Eines der wichtigsten Argumente, mit denen die katholische Kirche ihren Anspruch zu stützen sucht, den protestantischen Kirchen und auch Jehovas Zeugen überlegen zu sein, ist ihre Behauptung, die einzige Hüterin der aus der Zeit der Apostel stammenden christlichen Tradition zu sein. In A Catholic Dictionary ist zu lesen: „Die römische Kirche ist apostolisch, da ihre Lehre in dem Glauben besteht, der einst den Aposteln geoffenbart wurde, dem Glauben, den sie hütet und erklärt, ohne etwas hinzuzufügen oder wegzunehmen“ (Kursivschrift von uns).
Doch die in der Catholic Encyclopedia zitierten Männer, die die Millenniumshoffnung lehrten, werden von der katholischen Kirche selbst zu den frühen „Kirchenvätern“ gezählt. Zwei von ihnen (Polykarp und Papias) sollen den Apostel Johannes gesehen und gehört und Jünger kennengelernt haben, die Jesus und einige seiner Apostel kannten. Die anderen der zitierten „Väter“ oder „Kirchenväter“ lebten im zweiten oder Anfang des dritten Jahrhunderts, und sie glaubten alle an die Tausendjahrherrschaft Christi.
In dem Dictionnaire de Théologie Catholique, einem sehr maßgeblichen Werk, heißt es sogar, Zeitgenossen des Papias, die noch „intelligenter“ und „scharfsinniger“ gewesen seien als er, „glaubten wie er an die Tausendjahrherrschaft und betrachteten diese Glaubenslehre als eines der wesentlichen christlichen Glaubensdogmen“. In demselben katholischen Nachschlagewerk ist zu lesen, daß sich Justinus der Märtyrer, obwohl er wußte, daß einige seiner Zeitgenossen seine Ansicht über das Millennium nicht teilten, in dieser Frage für den „Hüter der mehr orthodoxeren Lehre“ hielt. Über Irenäus sagt dieses Werk: „Für ihn gehört der Millenarismus [Chiliasmus] zu den traditionellen Lehren. ... Dem heiligen Irenäus erschien der Millenarismus [Chiliasmus] unbedingt notwendig, wenn man die Schrift richtig erklären wollte“ (Band X, Spalte 1761, 1762) (Kursivschrift von uns).
Wer kommt also der wahren apostolischen Lehre und Tradition näher: die katholische Kirche, die diejenigen, die immer noch an die Tausendjahrherrschaft Christi glauben, eine „schwärmerische Sekte“ nennt, oder Jehovas Zeugen, die die Millenniumshoffnung hochhalten? Wie kommt es, daß diese Hoffnung keine katholische Glaubenslehre mehr ist?

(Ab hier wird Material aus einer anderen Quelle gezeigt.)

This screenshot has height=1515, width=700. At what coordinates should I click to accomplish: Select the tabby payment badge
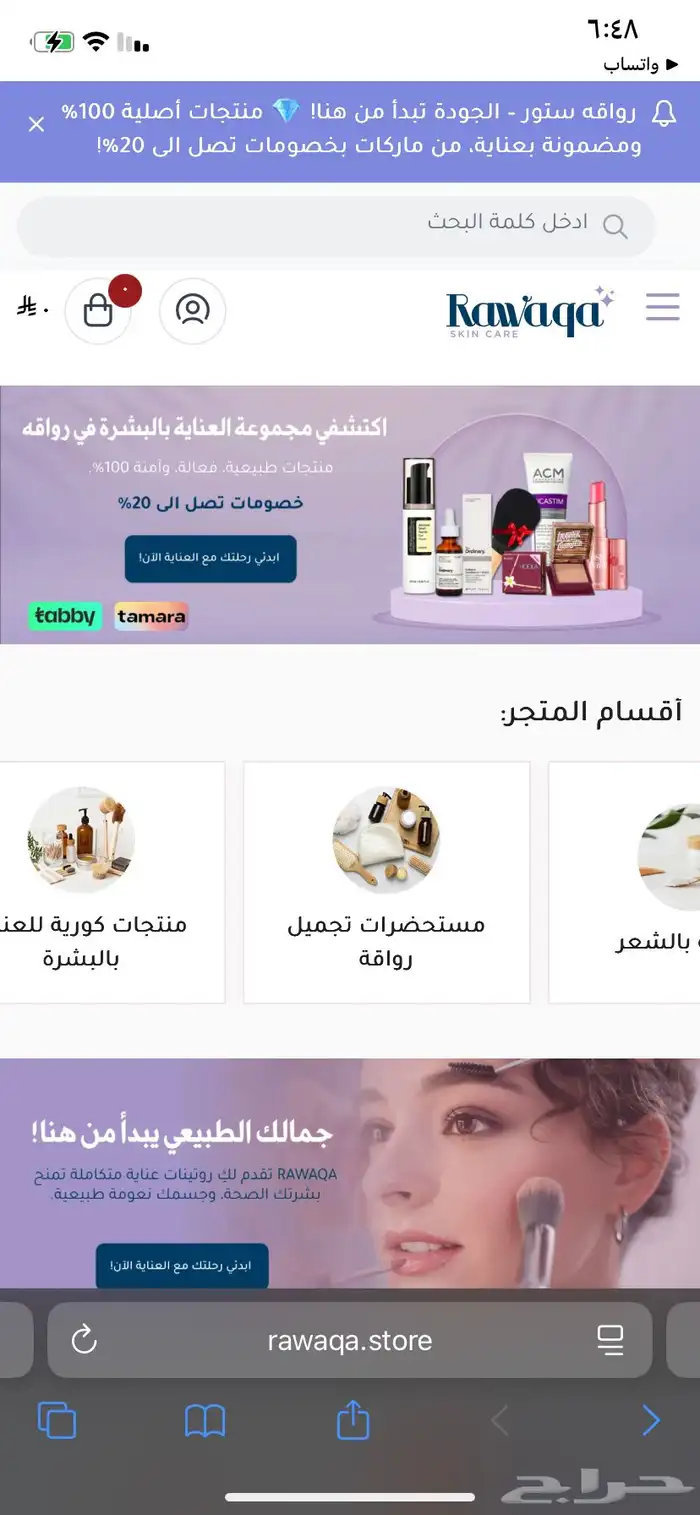point(66,616)
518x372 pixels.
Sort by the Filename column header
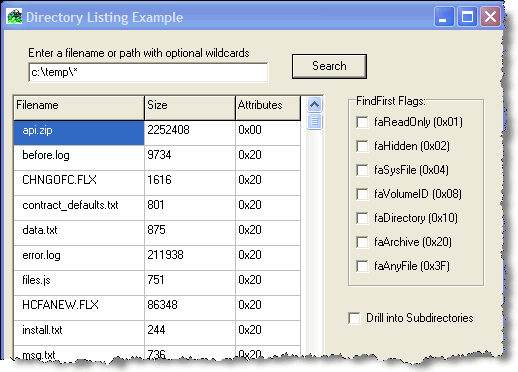[x=79, y=108]

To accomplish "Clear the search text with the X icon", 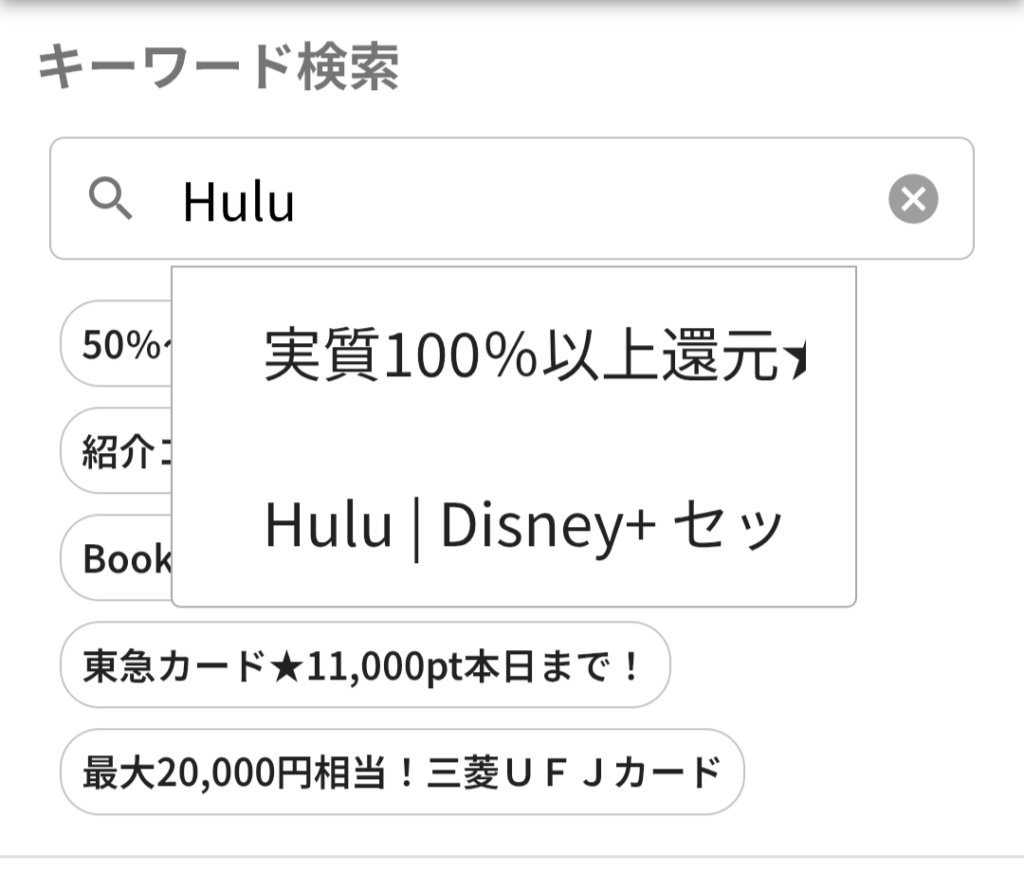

ABTRÜNNIGE STELLEN DIE CHRISTLICHE HOFFNUNG FALSCH DAR
Wie der vorangegangene Artikel zeigt, ersetzten die Juden aufgrund des Abfalls, der in den letzten Jahrhunderten vor unserer Zeitrechnung eintrat, ihre Hoffnung auf die Auferstehung durch die heidnische Lehre von der Unsterblichkeit der Seele und wandelten ihre ursprüngliche messianische Hoffnung in eine politische Hoffnung um. Desgleichen brachte der vorhergesagte Abfall unter den Christen (Apg. 20:29, 30; 2. Thess. 2:3; 1. Joh. 2:18, 19) eine Falschdarstellung der Millenniumshoffnung mit sich.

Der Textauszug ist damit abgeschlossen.